Flocks of chickens are popping up in urban backyards all across the country. The allure of binfuls of adorable peeping chicks at the feed store is often just as strong as the desire to collect fresh eggs right from your backyard. But before you dive into the popular pastime of raising backyard chickens, here are a few things you’ll want to consider.
Check Local Ordinances
The first thing you should do if you’re thinking about raising backyard chickens is to check with your municipality to learn the regulations in your area. Most towns have restrictions on flock size (usually limited to five or six hens), owning a rooster, and the distance a coop must be from your property line. Some towns require a permit to own chickens or a building permit for a coop over a certain size, so check with your local government and be sure to get the rules in writing to prevent problems in the future. If you aren’t allowed chickens, or don’t agree with some of the restrictions, work to change the law. The time to do that is before you get your chickens.
Once you’ve confirmed that you are allowed to have backyard chickens, it’s time to do some research into the breeds you want. Different breeds have different personalities and temperaments. For example, Buff Orpingtons, Cochins, and Australorps are all gentle breeds perfect for families with children. Some breeds are better suited for extremely cold or hot climates.
Some breeds lay colored eggs, such as Easter Egg Chickens. Your local feed store should carry a variety of breeds suitable for your area, or you can order day-old chicks online from a hatchery. Hatchery websites are also good sources for breed information.
Chickens are extremely flock-oriented, so a good starter flock size is no fewer than three chickens. You should collect about a dozen eggs from three laying hens. A flock of five or six hens is a good choice for slightly larger families.
Timing the Arrival of Your Chicks
Baby chicks need to be kept under a heat lamp in the house for the first eight weeks of their life. Until they grow their feathers, they can’t keep themselves warm on their own. Chicks grow fast, so time their arrival carefully in order to get them outside as quickly as possible. To do that, count back eight weeks from the time you expect the nighttime temperatures to stay consistently above 55 degrees and schedule that date for your chicks to arrive.
BONUS! Farmers’ Almanac takes the guesswork out of it—Be sure to check out our Best Days to Set Eggs chart!
Before your chicks arrive, you’ll need a brooder for them (a cardboard box or plastic tote works just fine), a heat lamp, a chick-sized waterer and feeder, and chick feed. Until they’re eight weeks old, your chicks should eat chick feed, then switch over the starter/grower until they are 18 weeks old, at which point they need layer feed.

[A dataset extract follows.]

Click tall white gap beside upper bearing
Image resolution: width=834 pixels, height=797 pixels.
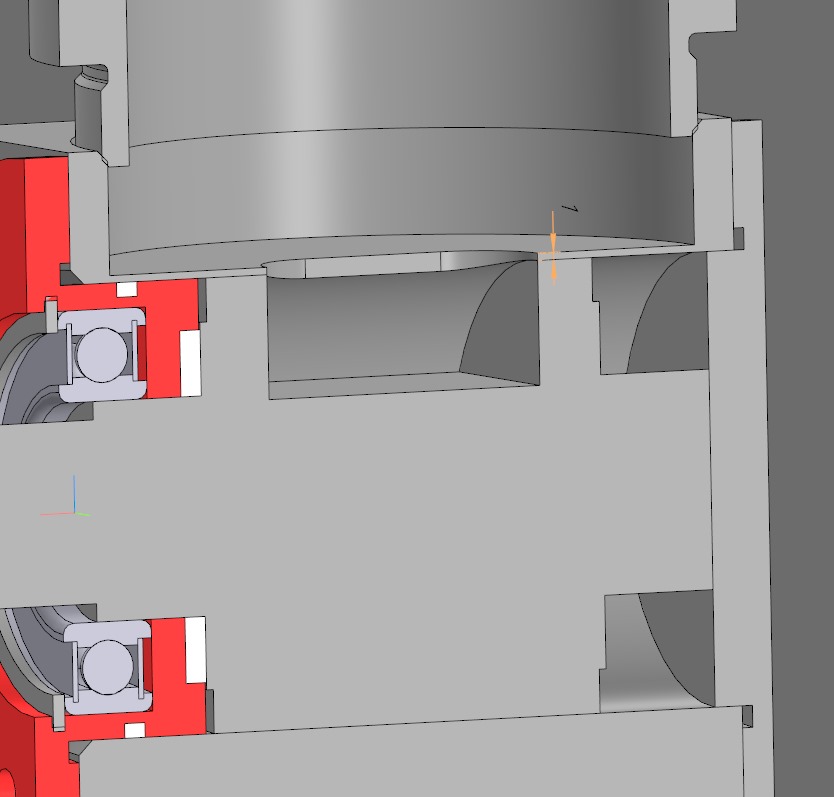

Your chickens need a home. If you plan on building our own coop, the next eight weeks should be ample time to research plans, choose a design and get your coop built. There are also coop kits available online or ready-made coops available from shed and building companies. Craig’s List is also a great source for an inexpensive, used coop or shed that could be converted into a coop.
Plan on a coop large enough to give each hen 3-5 square feet of floor space and 8 inches of roosting bar, plus one nesting box for each 3-4 hens. Since predators are a concern for nearly every backyard flock, an attached run that will allow each hen a minimum of ten square feet of space is a good idea so your chickens can be outside when no one is home to keep an eye on them.
Training Your Pets
Dogs are the number one killer of backyard chickens. No one wants to believe their golden retriever could ever harm another animal, but the reality is, if you don’t train your dog to behave around your chickens, you might very well lose them to your beloved family pet. So plan on doing some basic training with your dog prior to getting your chicks, including commands such as “drop it,” “leave it,” “stay,” and “sit.”

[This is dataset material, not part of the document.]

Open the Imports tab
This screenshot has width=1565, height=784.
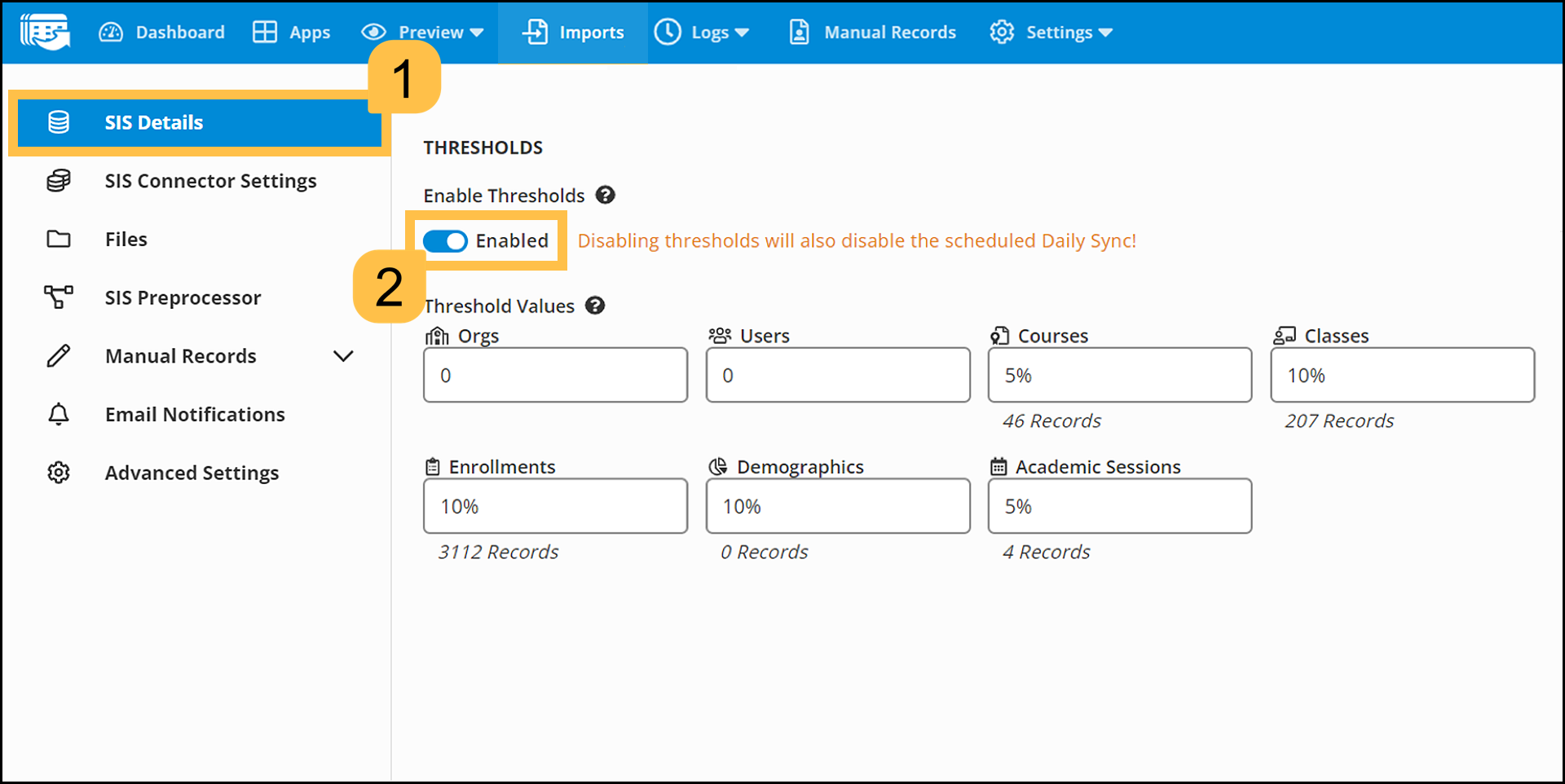573,33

When your chicks arrive, let your dog investigate their brooder and allow supervised time around the chicks. Once the chickens are outside, leash your dog and give stern corrections any time a move is made to lunge at them. Dogs should never be allowed to chase chickens, even in play. Once boundaries are set and respected, your dog should actually become your best predator deterrent and a wonderful guardian of your flock.
Your backyard chickens will lay eggs for 3-4 years and then production starts to drop off. However, a chicken can live for another 6 or more years, so be sure to think about plans beyond the first few years.
Tell us about your experiences raising chickens in the comments below!
Be sure to check out our other helpful story, Selecting The Right Chicken Coop For Your Flock.
Photos used with permission by FreshEggsDaily.com
Lisa Steele is an author and 5th generation chicken keeper who shares a farm in Maine with her husband, mixed flock of chickens and ducks, two dogs, and a cat. She writes the natural chicken keeping blog Fresh Eggs Daily. Visit www.FreshEggsDaily.com.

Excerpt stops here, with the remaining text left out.